Hello. I am following tutorial from Bayesian Regression Using NumPyro
in the [11]
code block that has
rng_key, rng_key_ = random.split(rng_key)
predictive = Predictive(model, samples_1)
predictions = predictive(rng_key_, marriage=dset.MarriageScaled.values)["obs"]
df = dset.filter(["Location"])
df["Mean Predictions"] = jnp.mean(predictions, axis=0)
df.head()
I am trying to understand what are we calculating by this predictive
function: suppose, instead of using the existing marriage=dset.MarriageScaled.values
, we were to predict on a new MarriageRate
value x^*, so that, we have
predictions = predictive(rng_key_, marriage=x*)["obs"]

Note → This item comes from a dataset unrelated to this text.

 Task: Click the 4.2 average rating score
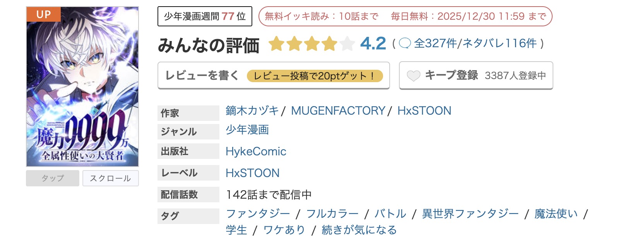click(372, 43)
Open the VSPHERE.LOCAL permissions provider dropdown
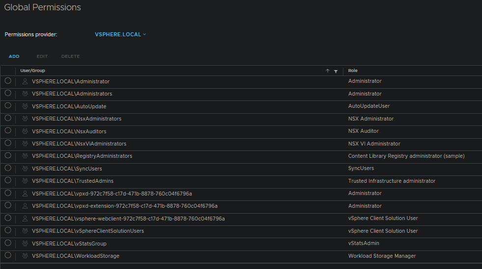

I want to confirm, are we calculating the posterior predictive defined as:
p(x* \mid (x, y)) = \int p(x * \mid \theta)\cdot p(\theta \mid (x, y)) \; d\theta
where (x, y) is the dataset used for fitting the model and obtaining posterior samples of \theta, and these posterior samples are present in samples_1
variable
My question is: How is this integral evaluated internally? To begin with, how is p(x * \mid \theta) determined? This is my understanding so far for the predictive
function:
-
The tutorial model uses \text{Normal}(\mu, \sigma) likelihood. \mu depends on both x^* and posterior samples of \theta. So, we just plug those in to get the likelihood distribution at x^* and posterior \theta. Now, we can just sample from this distribution get the predictions at x^*. By default, we only sample once per posterior sample draw. So, the resultant is a prediction y^* of the same size as the number of draws in our posterior samples. We can take the mean, and hpdi interval of this to summarize the predictions.
-
But I am not sure how this is similar to evaluating the above integral? Do we even evaluate this integral at all? The more I look at it, the more confusing this integral becomes for me. To me, the above step looks like only evaluating the p(x^*\mid \theta) part of the integral. Hence, we are not importance weighing by p(\theta \mid (x,y)) in the above step, ie, we are not accounting for the “likeliness” of \theta.
I am new to computational Bayesian methods and I would really appreciate any guidance I can get here. This will clarify a lot of things for me (and hopefully for others too). Thanks a lot!